The first thing that came to my mind when I think about Douglas are my amazing memories. How excited I was when I became weather girl for the news, how much fun we had on our Senior trip to Islands of Adventure, and the countless football games that brought school pride. Our biggest worry was trying to steal our parent’s alcohol without getting caught, or convincing our parent’s we NEEDED another pair of torn-up Abercrombie & Fitch jeans as if it was life or death. Those are the things that these teenagers should be waking up and worrying about – not real life or death situations. Not if their friends in surgery are going to make it out alive. Not when they’re going to attend the funerals of their fellow classmates. And certainly not when this is going to happen again.
It’s never the right time to have a discussion on what can be done because we should never have to see children running for their lives with their hands up in the air. High school is the sweet time we’re supposed to take for granted, and the time we look back on as adults and remember how we didn’t know what real problems were. Thoughts and prayers are nice, but they’re not enough. And they will never be enough. Nobody should be okay with this being the America we raise our children in, wondering when their town is going to be become the next Parkland.
Responsible gun owners who don’t support gun reform are not responsible gun owners. Below I’ve listed five easy ways you can give back and have your voice heard. And I encourage you to share any organizations or ideas you’ve come across that can help change the violent narrative in this country.

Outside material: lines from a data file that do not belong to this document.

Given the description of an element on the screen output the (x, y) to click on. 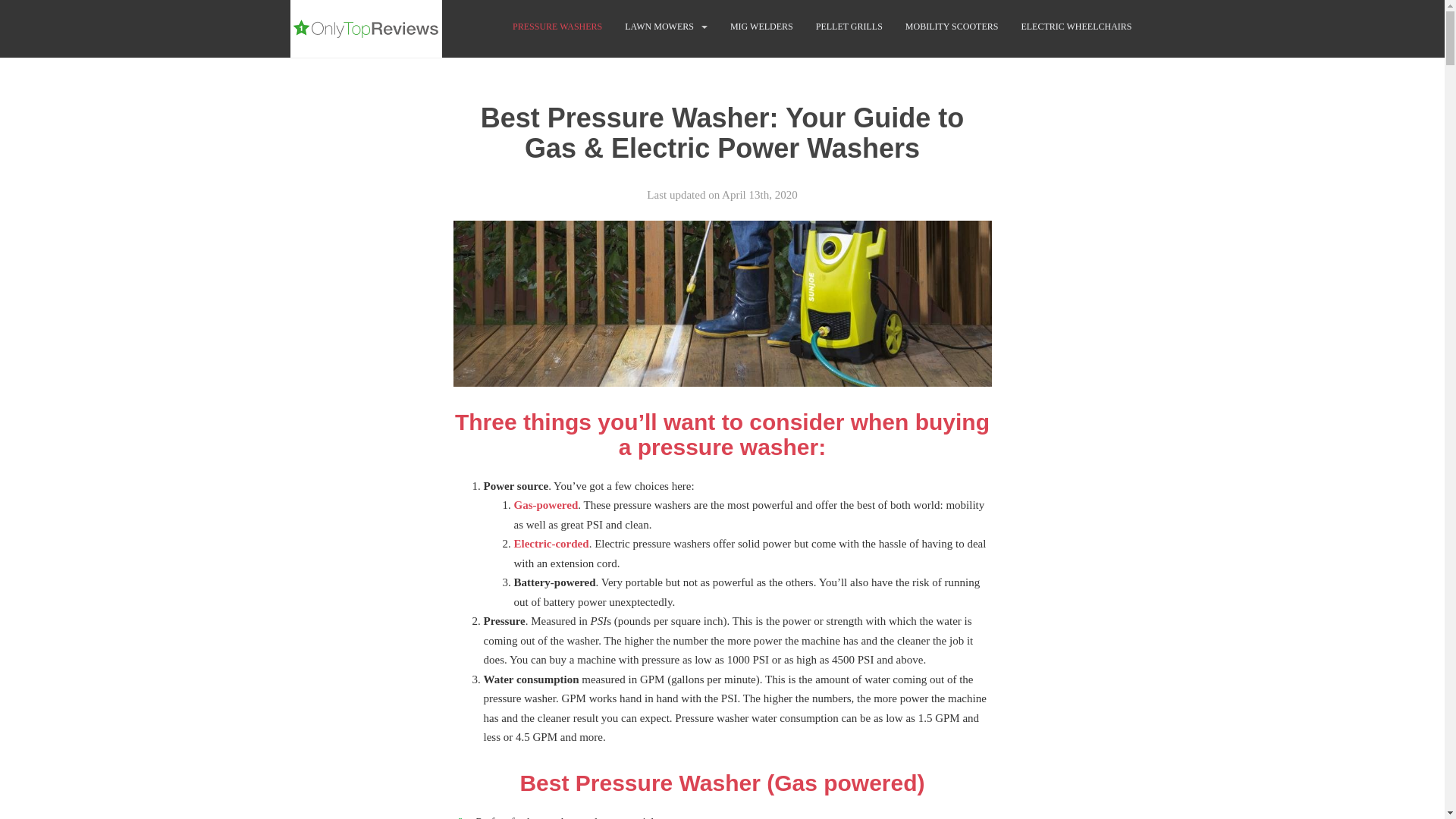
MIG WELDERS (761, 26)
ELECTRIC WHEELCHAIRS (1075, 26)
MOBILITY SCOOTERS (951, 26)
Electric-corded (551, 543)
LAWN MOWERS (659, 26)
PRESSURE WASHERS (557, 26)
PELLET GRILLS (848, 26)
Gas-powered (545, 504)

Donate to the Stoneman Douglas fundrasier on Go Fund Me. It’s the only right now that is being labeled as legitimate.
Support Everytown for Gun Safety and find an event or join the Gun Sense Action Network.
VOTE OUT COMPLICIT POLITICIANS. Research those in bed with the NRA and put pressure on them by calling them, tweeting them, and make sure you show up to vote them out. Here is a top 10 list of career recipients of NRA funding, for starters. Call your member of congress. You can find out who they are here.
Make a pledge to support only candidates who will fight to to reduce gun violence, and make sure you share your pledge with others.
Educate yourself and others. Information is power, so start researching statistics surrounding the gun violence in America. The gun violence archive is a great start.